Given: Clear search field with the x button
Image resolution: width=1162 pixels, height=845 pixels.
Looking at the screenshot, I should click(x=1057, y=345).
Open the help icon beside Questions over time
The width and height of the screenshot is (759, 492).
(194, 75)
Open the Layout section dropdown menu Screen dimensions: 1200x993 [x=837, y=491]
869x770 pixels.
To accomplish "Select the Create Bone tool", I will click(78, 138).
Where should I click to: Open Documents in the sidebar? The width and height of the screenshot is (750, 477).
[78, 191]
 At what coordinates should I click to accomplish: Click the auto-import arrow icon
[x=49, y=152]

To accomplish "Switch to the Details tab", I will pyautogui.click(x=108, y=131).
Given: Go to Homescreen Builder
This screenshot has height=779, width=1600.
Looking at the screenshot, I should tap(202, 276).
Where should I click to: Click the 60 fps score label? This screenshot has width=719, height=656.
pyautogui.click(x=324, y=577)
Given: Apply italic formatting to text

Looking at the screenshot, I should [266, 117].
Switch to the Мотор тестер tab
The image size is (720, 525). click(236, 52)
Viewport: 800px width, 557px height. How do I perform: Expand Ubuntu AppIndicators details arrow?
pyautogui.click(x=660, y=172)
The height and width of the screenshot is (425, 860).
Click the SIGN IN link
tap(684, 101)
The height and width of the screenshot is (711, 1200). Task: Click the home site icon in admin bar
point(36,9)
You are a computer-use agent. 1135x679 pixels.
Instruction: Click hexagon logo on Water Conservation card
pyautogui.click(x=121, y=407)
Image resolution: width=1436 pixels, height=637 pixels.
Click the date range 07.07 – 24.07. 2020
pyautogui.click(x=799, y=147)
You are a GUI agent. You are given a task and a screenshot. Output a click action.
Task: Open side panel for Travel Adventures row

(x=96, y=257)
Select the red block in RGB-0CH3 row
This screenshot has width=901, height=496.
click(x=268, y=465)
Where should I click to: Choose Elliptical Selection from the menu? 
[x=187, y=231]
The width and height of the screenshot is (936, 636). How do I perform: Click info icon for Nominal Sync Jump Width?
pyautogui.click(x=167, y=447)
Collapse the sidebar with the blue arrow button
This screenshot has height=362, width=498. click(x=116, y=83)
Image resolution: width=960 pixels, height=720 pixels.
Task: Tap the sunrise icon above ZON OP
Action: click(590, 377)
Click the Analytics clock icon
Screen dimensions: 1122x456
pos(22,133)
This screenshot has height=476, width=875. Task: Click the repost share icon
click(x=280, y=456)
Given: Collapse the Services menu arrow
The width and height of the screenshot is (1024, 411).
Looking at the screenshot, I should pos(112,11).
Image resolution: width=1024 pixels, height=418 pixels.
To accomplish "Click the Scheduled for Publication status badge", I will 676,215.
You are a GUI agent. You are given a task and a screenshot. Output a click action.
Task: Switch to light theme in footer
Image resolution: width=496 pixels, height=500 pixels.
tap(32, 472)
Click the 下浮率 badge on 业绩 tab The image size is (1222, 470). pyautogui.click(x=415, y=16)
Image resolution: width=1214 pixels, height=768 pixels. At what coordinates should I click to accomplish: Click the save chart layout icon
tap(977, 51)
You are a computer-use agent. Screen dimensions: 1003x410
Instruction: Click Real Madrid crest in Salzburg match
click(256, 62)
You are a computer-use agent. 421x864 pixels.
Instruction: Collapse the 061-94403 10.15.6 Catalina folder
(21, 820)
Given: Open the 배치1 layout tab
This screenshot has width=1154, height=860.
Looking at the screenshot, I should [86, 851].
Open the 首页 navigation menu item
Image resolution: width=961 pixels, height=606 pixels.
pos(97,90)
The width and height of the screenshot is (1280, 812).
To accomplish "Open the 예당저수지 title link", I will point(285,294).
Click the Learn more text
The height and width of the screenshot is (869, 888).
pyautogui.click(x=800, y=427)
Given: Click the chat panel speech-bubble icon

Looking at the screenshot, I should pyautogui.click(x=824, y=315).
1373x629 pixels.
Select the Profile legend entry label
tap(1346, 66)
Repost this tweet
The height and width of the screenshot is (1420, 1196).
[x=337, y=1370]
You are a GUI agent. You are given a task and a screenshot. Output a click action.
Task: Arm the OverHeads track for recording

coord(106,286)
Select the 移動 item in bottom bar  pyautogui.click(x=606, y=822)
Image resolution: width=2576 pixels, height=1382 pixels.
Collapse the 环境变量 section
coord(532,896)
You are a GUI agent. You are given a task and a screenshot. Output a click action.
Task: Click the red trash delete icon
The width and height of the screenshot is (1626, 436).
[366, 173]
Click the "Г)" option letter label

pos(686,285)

----------

Task goal:
Return exactly the lines above from the line that has "Instruction: Collapse the" through the line that has "The width and height of the screenshot is (1280, 812).", inclusive, and nothing else.

Response to this task:
Instruction: Collapse the 061-94403 10.15.6 Catalina folder
(21, 820)
Given: Open the 배치1 layout tab
This screenshot has width=1154, height=860.
Looking at the screenshot, I should [86, 851].
Open the 首页 navigation menu item
Image resolution: width=961 pixels, height=606 pixels.
pos(97,90)
The width and height of the screenshot is (1280, 812).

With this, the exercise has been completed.